HM Prison Ford (informally known as Ford Open Prison) is a Category D men's prison, located at Ford, in West Sussex, England, near Arundel and Littlehampton. The prison is operated by His Majesty's Prison Service.

Air Force and Navy use[edit]

An 85 acres (34 ha) site next to Yapton village opened as an airfield for use by the Royal Flying Corp (RFC) and later the Royal Air Force (RAF) and the United States Army Air Service (USAAS) training squadrons in March 1918 and known as Ford Junction military aerodrome. In 1920 it closed and it wasn’t until 1933 that it reopened for civil flying. In 1936 the Air Ministry acquired it and in 1937 RAF Ford was reactivated. On 24 May 1939, as part of the Fleet Air Arm moving to the Royal Navy, four airfields were transferred from the Air Ministry to the Admiralty: Donibristle, Lee-on-Solent, Ford, and Worthy Down, the airbase became known as Royal Naval Air Station Ford, (RNAS Ford) and commissioned as HMS Peregrine, with Captain (A) R. de H. Burton as the initial Royal Navy commanding officer of the airbase. The RN Observer School was formed out of the disbanded School of Naval Cooperation RAF at HMS Peregrine and its aircraft were allocated across three new Fleet Air Arm Squadrons which were also formed on that day.[1]
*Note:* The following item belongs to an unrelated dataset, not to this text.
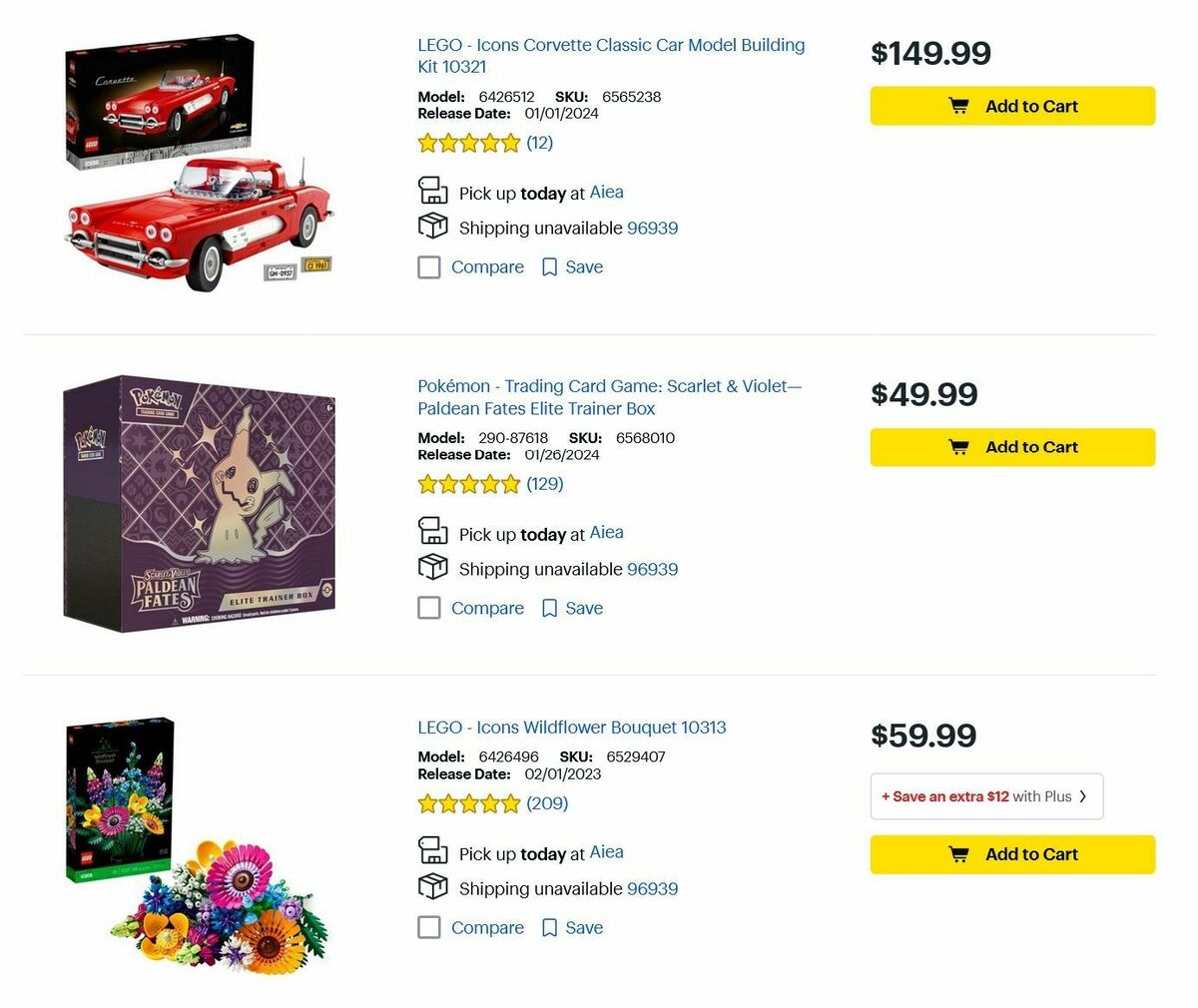This screenshot has height=1008, width=1198.
Task: Enable Compare for the Paldean Fates trainer box
Action: [428, 607]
The three squadrons were: 750 Naval Air Squadron designated an Observer Training squadron, which was allocated with Hawker Osprey, the navalised carrier-borne version of the Hawker Hart, and Blackburn Shark, a carrier-borne torpedo bomber,[2] 751 Naval Air Squadron, also designated an Observer Training squadron which received some Supermarine Walrus, a single-engine amphibious biplane,[3] and a third Observer Training squadron, 752 Naval Air Squadron, which was provided with Percival Proctor, a radio trainer and communications aircraft, and Fairey Albacore a single-engine biplane torpedo bomber.[3] In July the Fairey Swordfish equipped 820 Naval Air Squadron arrived from RAF Gosport. Two days after arriving, it embarked its biplane torpedo bombers in HMS Ark Royal and it was the single first-line squadron of the Fleet Air Arm that passed through HMS Peregrine in 1939.[4] In the following October, the Observer School had two more squadrons stand-up with 782 Naval Air Squadron, tasked as an Armament Training Squadron,[5] and 793 Naval Air Squadron, whose role was an Air Towed Target Unit, and was equipped with Blackburn Roc, a naval turret fighter aircraft,[6] but 782 NAS disbanded after just three weeks and having received no aircraft.[5]
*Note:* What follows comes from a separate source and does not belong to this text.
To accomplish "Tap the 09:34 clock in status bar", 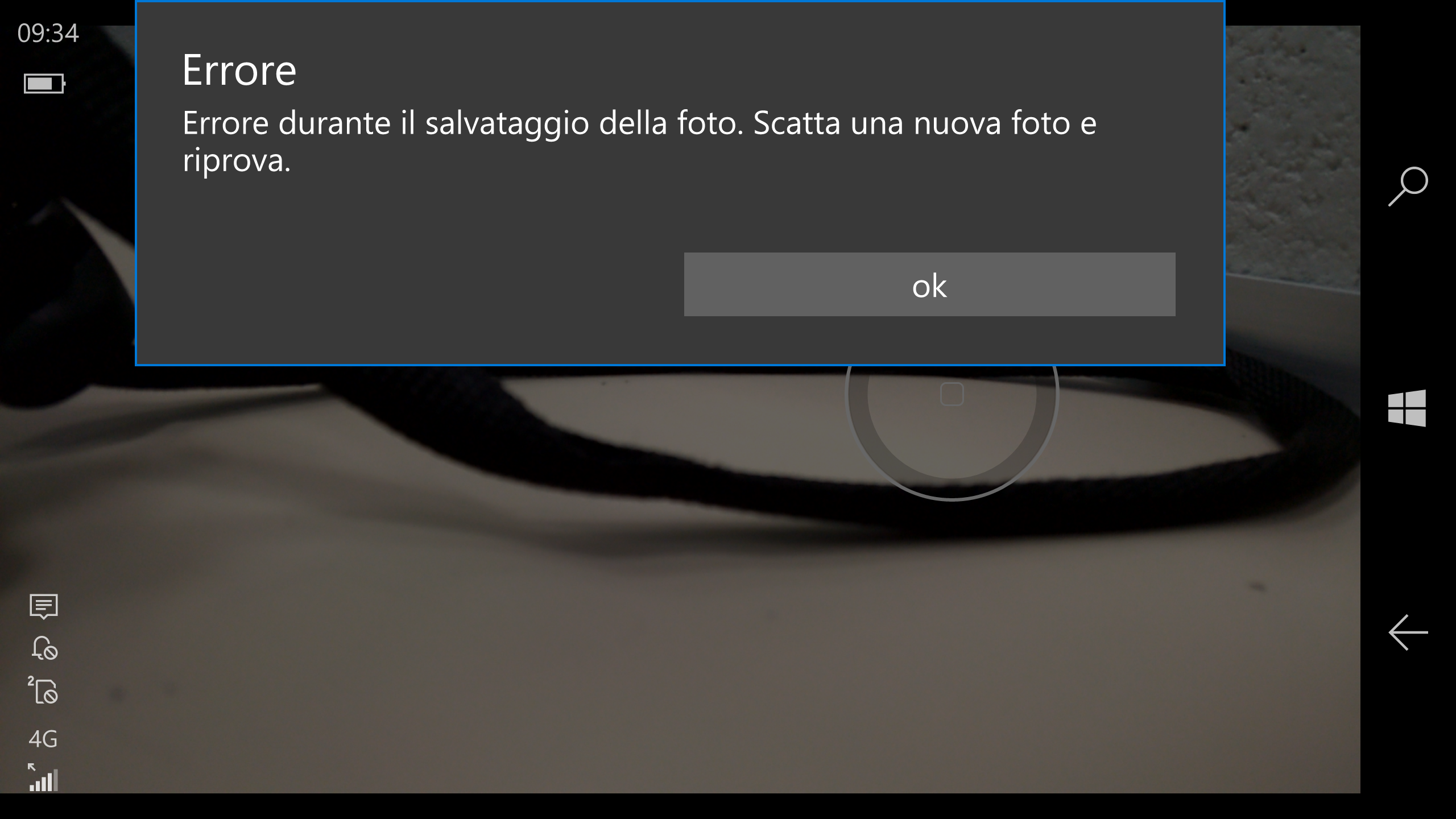I will (x=48, y=33).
January 1940 saw the formation of 819 Naval Air Squadron at RNAS Ford, which was a Torpedo, Spotter, and Reconnaissance Squadron, equipped with Fairey Swordfish torpedo bomber aircraft.[7] The Fairey Swordfish equipped 821 Naval Air Squadron arrived from RNAS Lee-on-Solent (HMS Daedalus) in March, then almost immediately embarked in HMS Ark Royal.[8] 819 NAS left HMS Peregrine and had a brief spell at RAF West Freugh, located in Dumfries and Galloway, Scotland, before returning during March, then moving onto RNAS Roborough (HMS Drake II), near Plymouth, Devon, at the end of May.[9] Around the same time 816 Naval Air Squadron arrived with Fairey Swordfish. It moved briefly to RNAS Jersey on 4 June but returned on the 11, although the airbase had already been evacuated and had closed down on 31 May, (the Island fell to the Germans on 1 July). The squadron embarked in HMS Furious on 14 June.[10]
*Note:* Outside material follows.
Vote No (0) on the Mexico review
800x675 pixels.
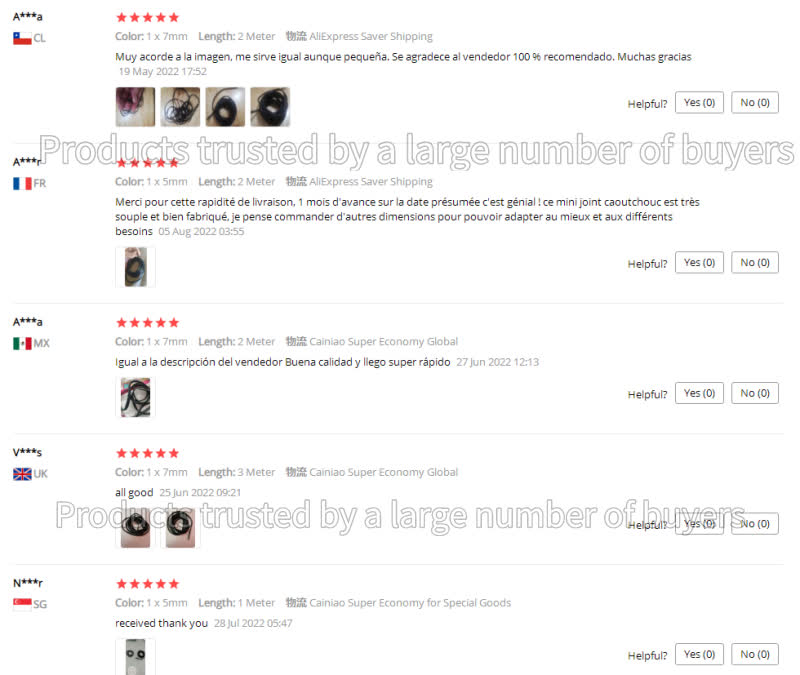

During the 18 August 1940 the airbase was attacked by the Luftwaffe.[1] It was on this day the Germans attempted to destroy a number of airfields with three air raids taking place during the afternoon comprised 850 sorties and involving 2,200 aircrew.[11] Sturzkampfgeschwader 77, a Luftwaffe dive bomber wing, supplied a total force of 109 Junkers Ju 87 or “Stuka” dive bombers. It was the largest concentration of Ju 87 to operate over Britain to date and of those twenty-eight aircraft were assigned to attack Ford.[12] The casualties at the airbase included naval, army and civilian personnel with 28 dead[13] and 75 wounded. 17 aircraft were written off and a further 26 were damaged. Two hangars and about a third of the men’s accommodation huts were destroyed. Many buildings were damaged including the ratings' and Petty Officers' canteens.[1]

With the German invasion of France during May and June 1940, the increase in the risk of an attack on HMS Peregrine due to its proximity was soon acknowledged[1] and therefore 750,[14] 751,[15] and 752 Naval Air Squadrons[16] were despersed at RNAS Yeovilton (HMS Heron) in May. The attack on the airbase caused more extreme action. 751 NAS departed for RNAS Arbroath (HMS Condor) the following day,[15] 750 Naval Air Squadron stood down and the unit prepared to sail overseas for the island of Trinidad.[14] 752 and 793 Naval Air Squadrons moved to RNAS Lee-on-Solent and also prepared for a move to Trinidad.[17] All three units were to relocate to RNAS Piarco, where the RN No. 1 Observer School reformed.[18] The Admiralty then determined it was to leave Ford and hand the airbase back to the Air Ministry. HMS Peregrine was ‘paid off’ on 30 September 1940, and the next day Ford was under the control of No. 11 Group, Fighter Command, with the RN retaining rights for a lodger unit.[1] The RN school of Photography formed from an unnumbered Flight of Blackburn Shark torpedo-spotter-reconnaissance biplane and Fairey Seal spotter-reconnaissance biplane, at RAF Ford in December 1940.[19]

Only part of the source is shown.